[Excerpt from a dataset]
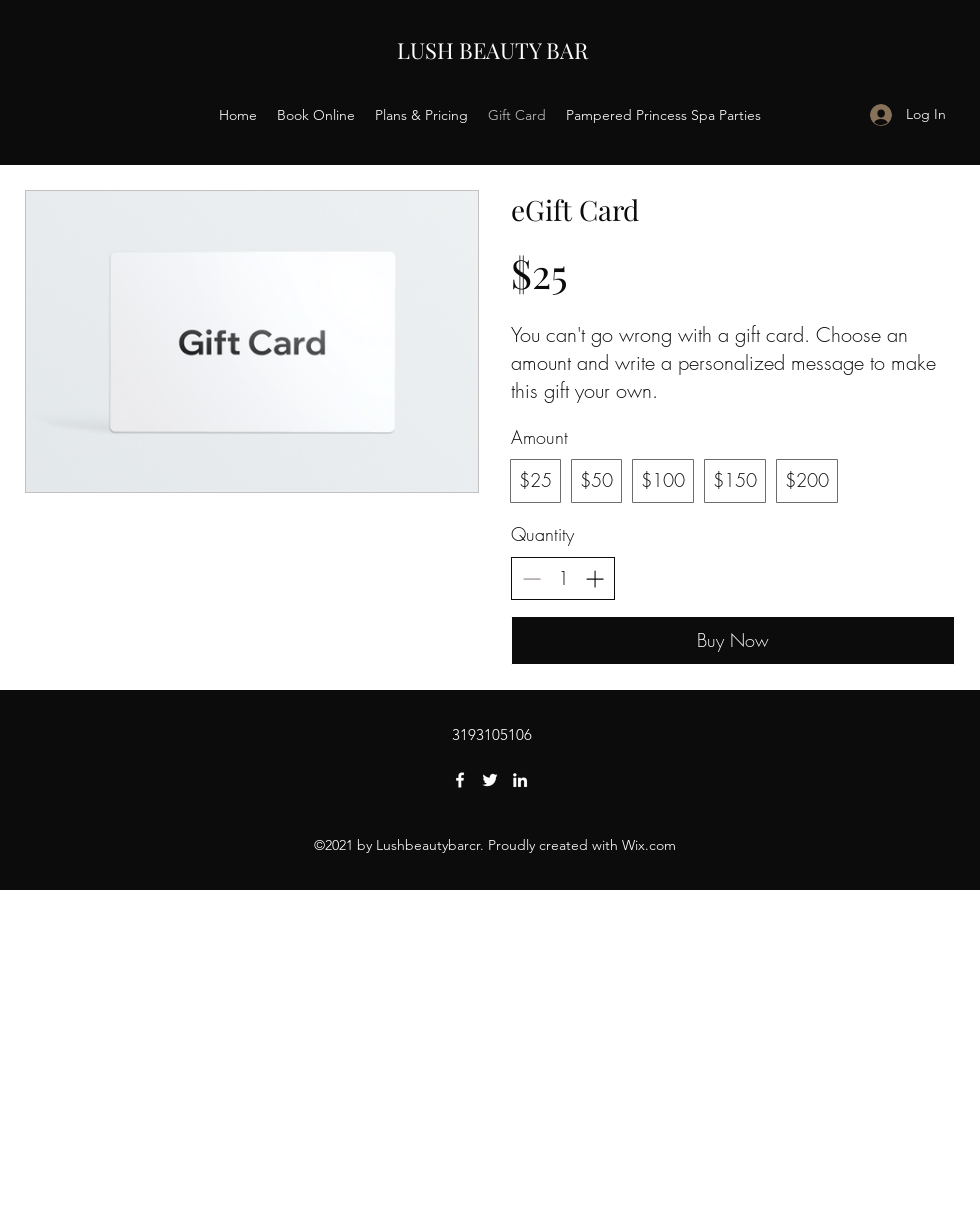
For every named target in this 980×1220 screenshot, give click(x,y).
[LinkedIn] (520, 780)
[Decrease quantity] (531, 578)
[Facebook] (460, 780)
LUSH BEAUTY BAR (492, 50)
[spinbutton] (563, 578)
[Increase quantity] (594, 578)
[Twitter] (490, 780)
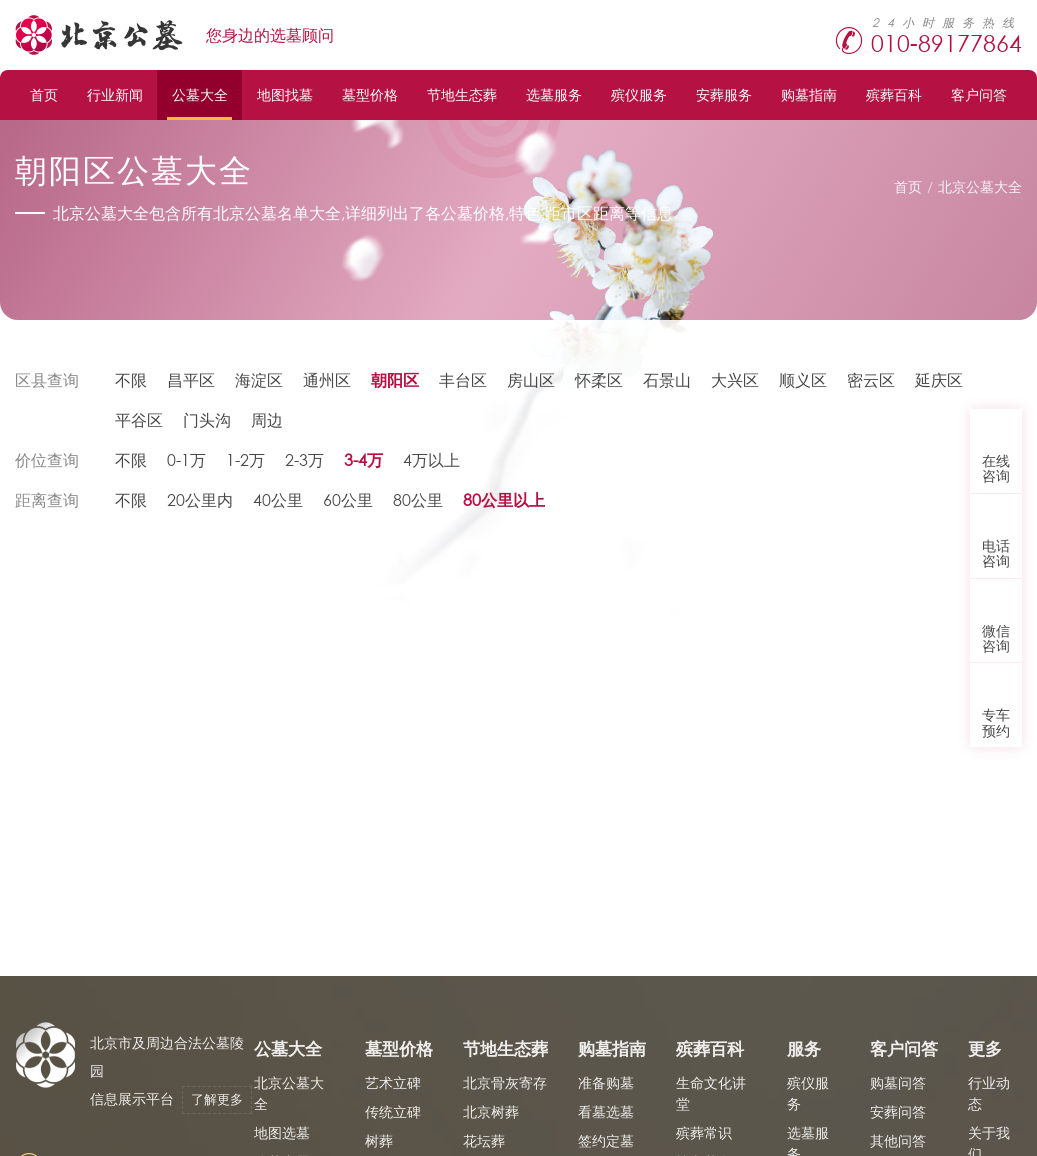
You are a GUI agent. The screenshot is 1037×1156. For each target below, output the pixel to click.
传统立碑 (393, 1111)
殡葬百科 (894, 94)
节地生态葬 (462, 94)
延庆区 (939, 379)
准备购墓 (606, 1082)
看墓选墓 (606, 1111)
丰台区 (463, 379)
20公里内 (200, 499)
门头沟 (207, 419)
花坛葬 (484, 1140)
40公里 (278, 499)
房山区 (531, 379)
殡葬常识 (704, 1132)
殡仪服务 (639, 94)
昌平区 (191, 379)
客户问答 (979, 94)
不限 (131, 379)
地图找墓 (285, 94)
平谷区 (139, 419)
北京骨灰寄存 (505, 1082)
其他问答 (898, 1140)
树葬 (379, 1140)
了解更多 (217, 1099)
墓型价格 (370, 94)
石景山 (667, 379)
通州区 (327, 379)
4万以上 (431, 459)
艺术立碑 (393, 1082)
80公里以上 (504, 499)
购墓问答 (898, 1082)
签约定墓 (606, 1140)
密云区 (871, 379)
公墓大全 (200, 94)
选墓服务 (554, 94)
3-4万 (363, 459)
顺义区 (803, 379)
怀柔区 (599, 379)
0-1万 (186, 459)
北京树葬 (491, 1111)
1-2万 (245, 459)
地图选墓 (282, 1132)
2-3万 (304, 459)
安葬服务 (724, 94)
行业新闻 (115, 94)
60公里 (348, 499)
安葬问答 (898, 1111)
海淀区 (259, 379)
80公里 (418, 499)
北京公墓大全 (980, 186)
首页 (44, 94)
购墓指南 (809, 94)
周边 (267, 419)
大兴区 (735, 379)
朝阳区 (395, 379)
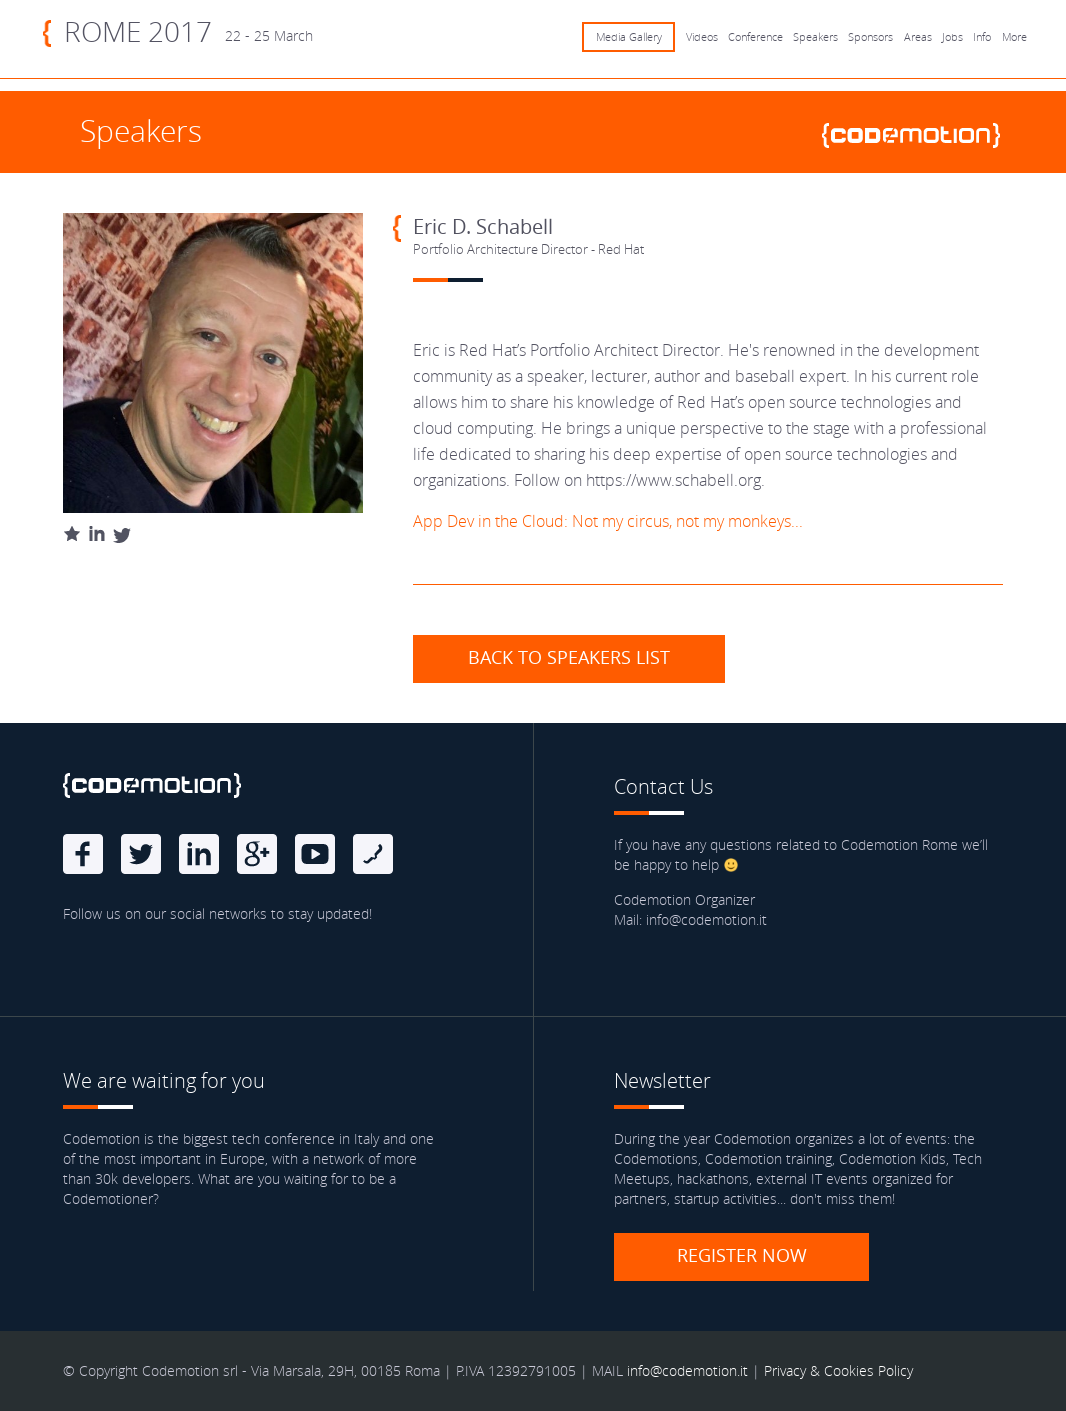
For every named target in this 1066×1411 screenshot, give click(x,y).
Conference (755, 37)
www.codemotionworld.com (919, 135)
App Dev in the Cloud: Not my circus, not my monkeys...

- TASK REQUIREMENTS
Put each line of the records above into a numbered list, skipping blank lines. Leave the pictures out of your answer.

- ANSWER
1. For every named target in this 980×1220 screenshot, give click(x,y).
2. [LinkedIn] (520, 780)
3. [Decrease quantity] (531, 578)
4. [Facebook] (460, 780)
5. LUSH BEAUTY BAR (492, 50)
6. [spinbutton] (563, 578)
7. [Increase quantity] (594, 578)
8. [Twitter] (490, 780)
9. You are a GUI agent. The screenshot is 1037×1156. For each target below, output the pixel to click.
10. 传统立碑 (393, 1111)
11. 殡葬百科 (894, 94)
12. 节地生态葬 (462, 94)
13. 延庆区 (939, 379)
14. 准备购墓 (606, 1082)
15. 看墓选墓 (606, 1111)
16. 丰台区 (463, 379)
17. 20公里内 (200, 499)
18. 门头沟 (207, 419)
19. 花坛葬 (484, 1140)
20. 40公里 (278, 499)
21. 房山区 (531, 379)
22. 殡葬常识 (704, 1132)
23. 殡仪服务 (639, 94)
24. 昌平区 (191, 379)
25. 客户问答 (979, 94)
26. 不限 (131, 379)
27. 地图找墓 (285, 94)
28. 平谷区 (139, 419)
29. 北京骨灰寄存 (505, 1082)
30. 其他问答 (898, 1140)
31. 树葬 (379, 1140)
32. 了解更多 (217, 1099)
33. 墓型价格 (370, 94)
34. 石景山 (667, 379)
35. 通州区 (327, 379)
36. 4万以上 (431, 459)
37. 艺术立碑 (393, 1082)
38. 80公里以上 (504, 499)
39. 购墓问答 (898, 1082)
40. 签约定墓 (606, 1140)
41. 密云区 (871, 379)
42. 公墓大全 (200, 94)
43. 选墓服务 (554, 94)
44. 3-4万 (363, 459)
45. 顺义区 (803, 379)
46. 怀柔区 (599, 379)
47. 0-1万 (186, 459)
48. 北京树葬 (491, 1111)
49. 1-2万 (245, 459)
50. 地图选墓 (282, 1132)
51. 2-3万 (304, 459)
52. 安葬服务 (724, 94)
53. 行业新闻 (115, 94)
54. 60公里 (348, 499)
55. 安葬问答 (898, 1111)
56. 海淀区 (259, 379)
57. 80公里 (418, 499)
58. 北京公墓大全 (980, 186)
59. 首页 (44, 94)
60. 购墓指南 (809, 94)
61. 周边 (267, 419)
62. 大兴区 (735, 379)
63. 朝阳区 (395, 379)
64. For every named target in this 1066×1411 screenshot, give click(x,y).
65. Conference (755, 37)
66. www.codemotionworld.com (919, 135)
67. App Dev in the Cloud: Not my circus, not my monkeys...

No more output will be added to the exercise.